- _What is expected_: Starting with the line that holds "The height and width of the screenshot is (865, 1920).", repeat each line through the last one below, exactly. Pictures stay out.

(Screenshot grounding data)
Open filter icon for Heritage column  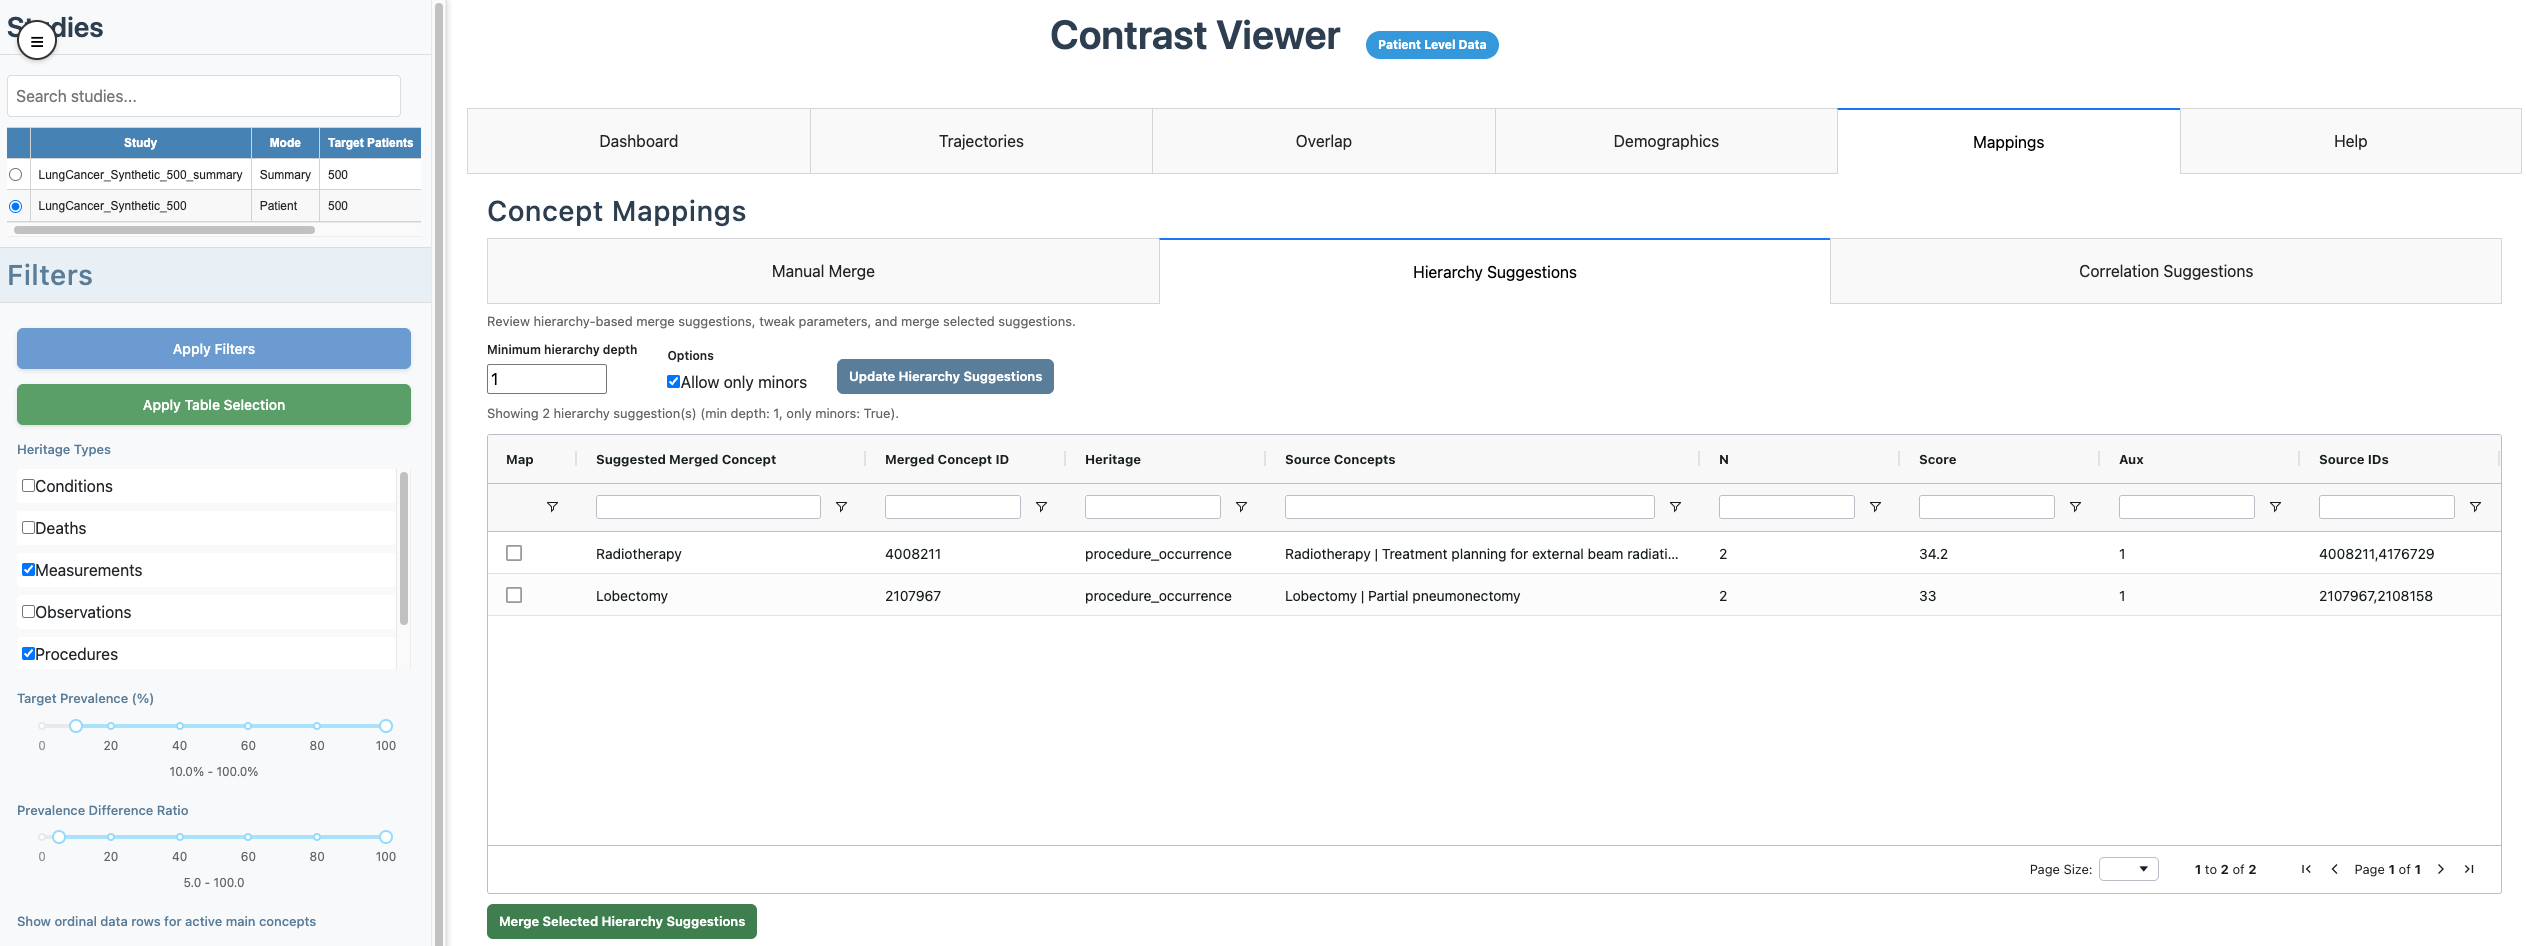click(1241, 507)
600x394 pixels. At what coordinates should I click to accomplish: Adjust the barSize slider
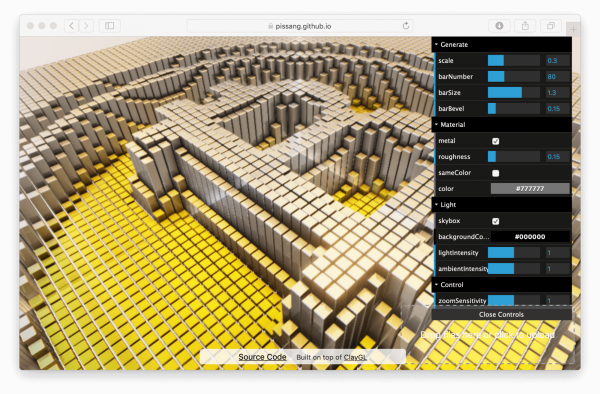coord(514,93)
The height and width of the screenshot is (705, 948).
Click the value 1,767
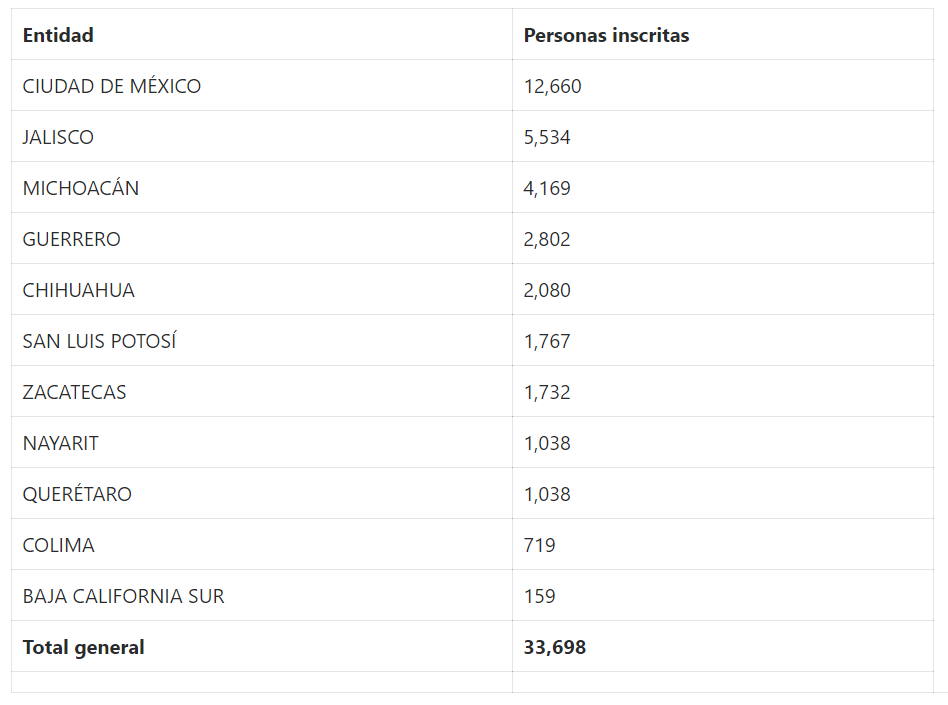point(547,341)
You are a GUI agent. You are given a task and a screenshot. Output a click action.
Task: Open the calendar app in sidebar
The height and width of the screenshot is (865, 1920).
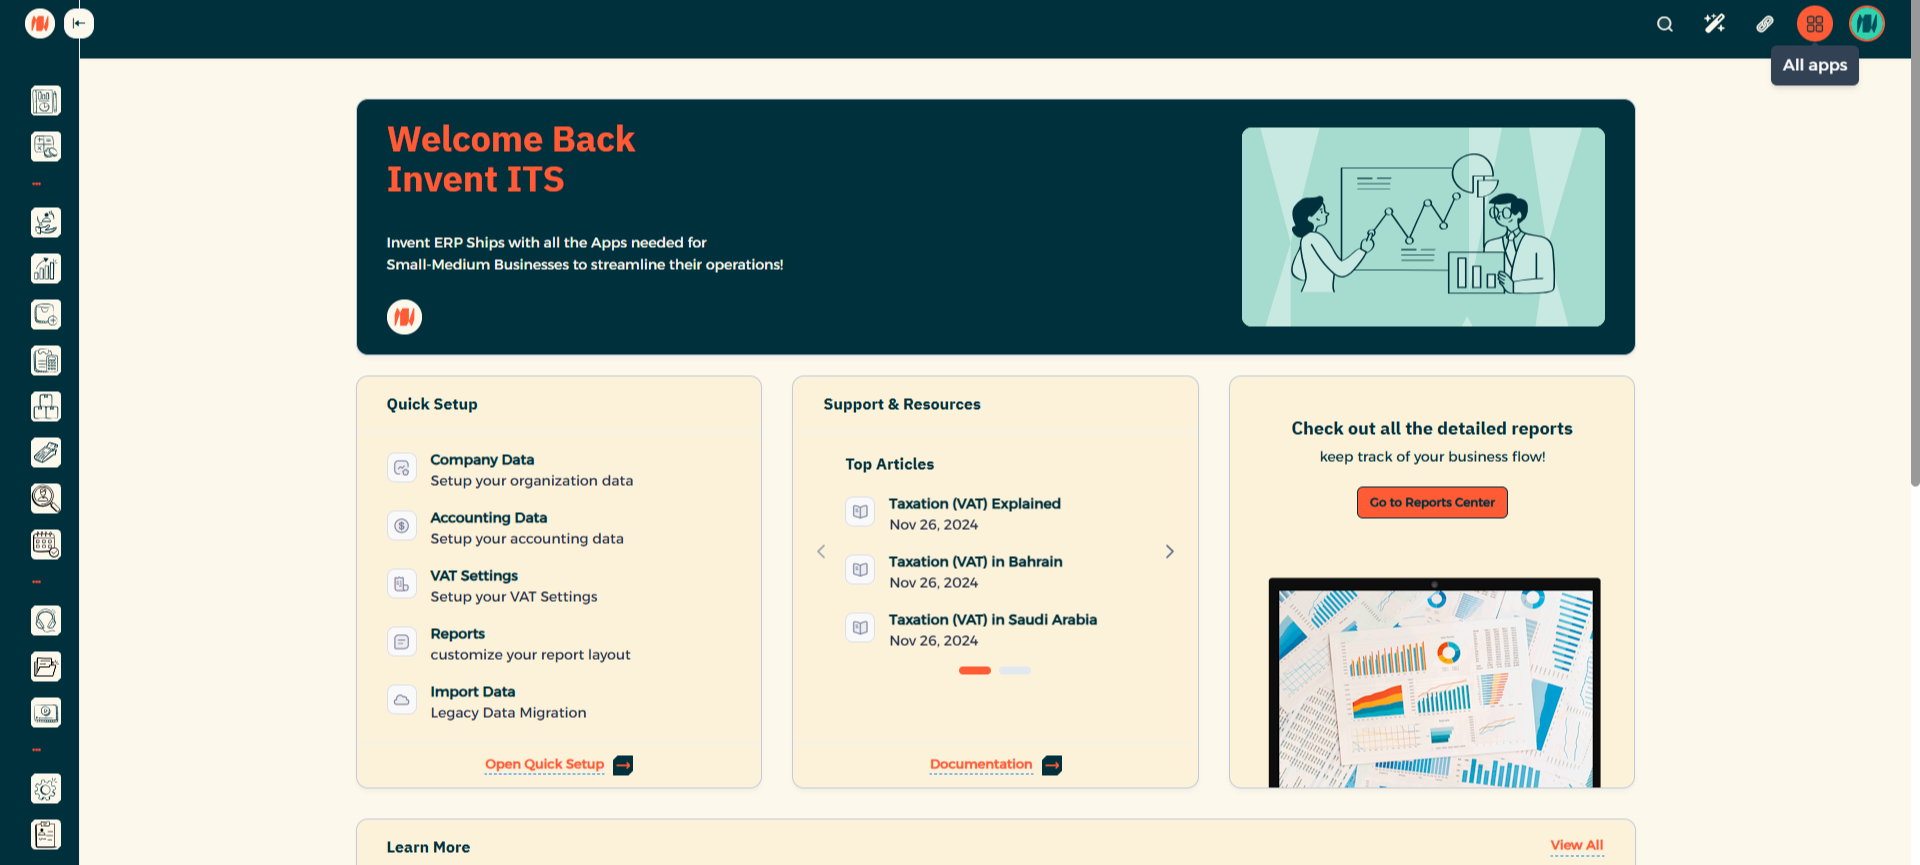[46, 544]
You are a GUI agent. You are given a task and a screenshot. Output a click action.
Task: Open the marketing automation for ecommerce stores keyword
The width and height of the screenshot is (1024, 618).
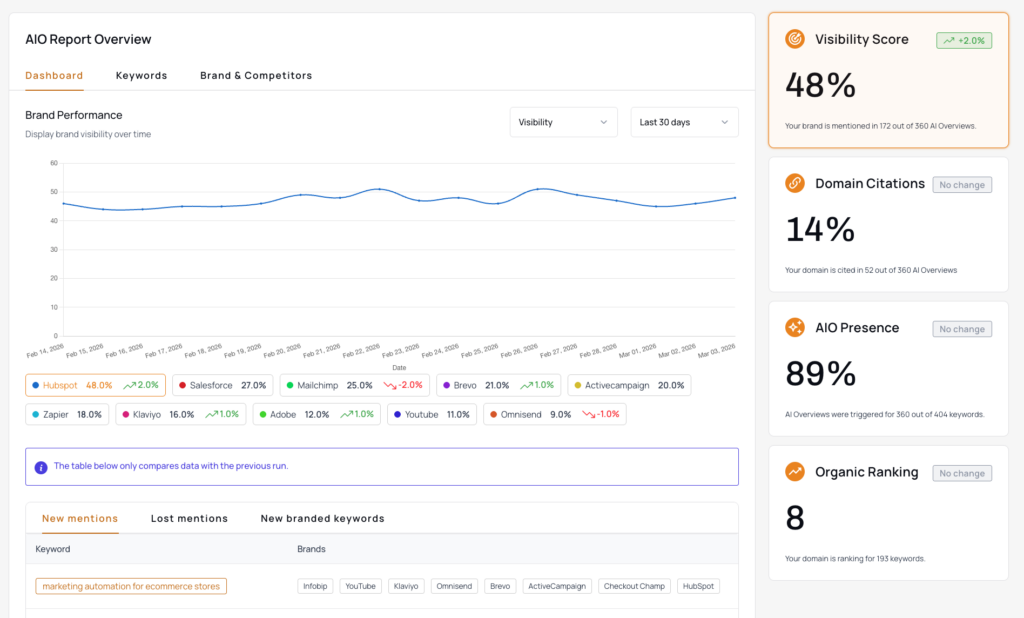[x=131, y=586]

- _Task answer_:
The height and width of the screenshot is (865, 1920).
[46, 544]
You are a GUI agent. You are given a task and a screenshot. Output a click action.
Task: Open the marketing automation for ecommerce stores keyword
The width and height of the screenshot is (1024, 618).
[x=131, y=586]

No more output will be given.